DIG è anche musica: i tradizionali concerti esclusivi del venerdì e della domenica sera saranno annunciati presto, mentre mercoledì 24 settembre la Chiesa di San Carlo ospiterà “TRAP_OS – The Surveillance Game”, una performance audiovisiva ideata appositamente per DIG Festival 2025 dal collettivo artistico SYNCTRL in collaborazione con il Centro Musica del Comune di Modena. L’esperienza, immersiva e partecipativa, proporrà al pubblico una riflessione critica sulle implicazioni etiche della sorveglianza tecnologica che mescolerà glitch sonori, ologrammi e voci sintetiche.
“DIG Festival è una manifestazione indipendente, i finanziamenti arrivano quasi esclusivamente da soggetti pubblici”, ci tiene a sottolineare il comunicato stampa. Nel 2025, infatti, i finanziamenti provengono “da Regione Emilia-Romagna e Film Commission ER, Comune di Modena – City of Media Arts e Fondazione di Modena”.

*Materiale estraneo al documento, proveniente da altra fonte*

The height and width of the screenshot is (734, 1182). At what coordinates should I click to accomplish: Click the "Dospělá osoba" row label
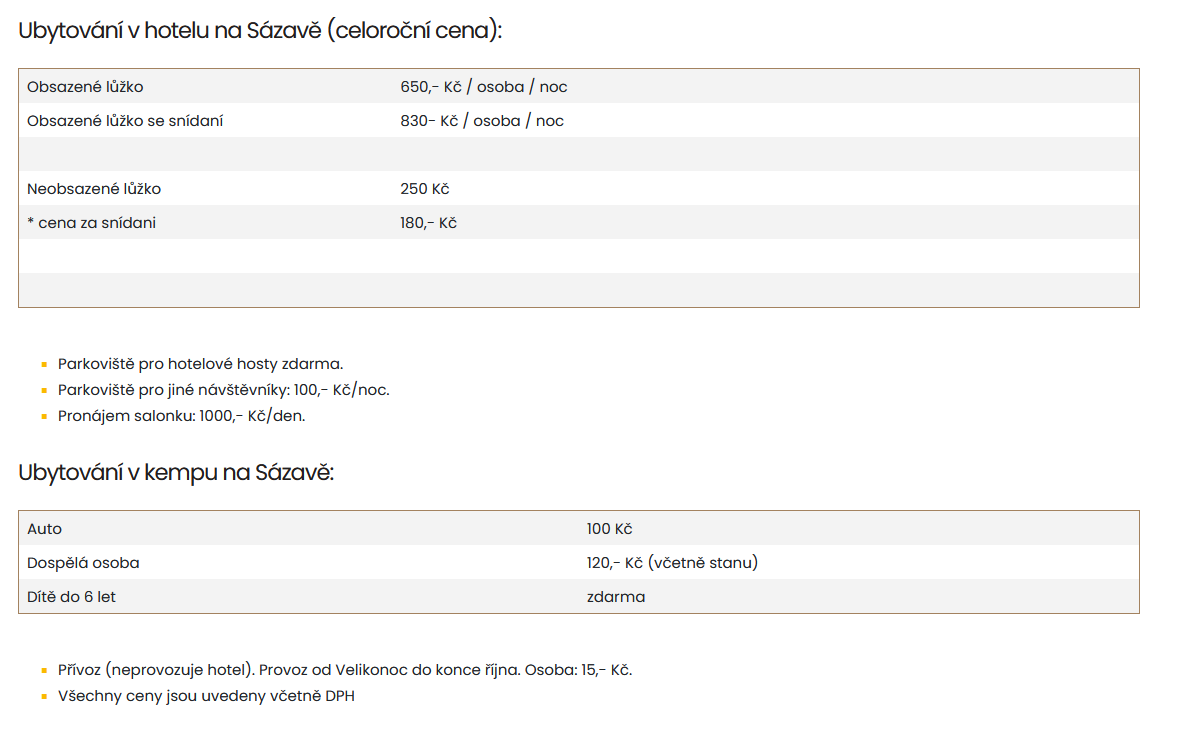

In vista della prossima edizione, DIG ha lanciato una campagna di crowdfunding da cui dipende la sopravvivenza del Festival in quanto “organizzare l’evento è diventato sempre più complesso e costoso, anche a causa dell’aumento generale dei prezzi. Inoltre, l’Associazione è stata a lungo bersaglio di azioni legali (ancora in corso) che ne hanno messo a dura prova la tenuta”. È per questa ragione che è nata “la campagna «Watchdogs of the world, unite!», attiva su GoFundMe fino alla fine dell’edizione 2025. È un appello rivolto a chiunque voglia sostenere un giornalismo libero e indipendente, e contribuire a mantenere vivo uno spazio di espressione, denuncia e critica”.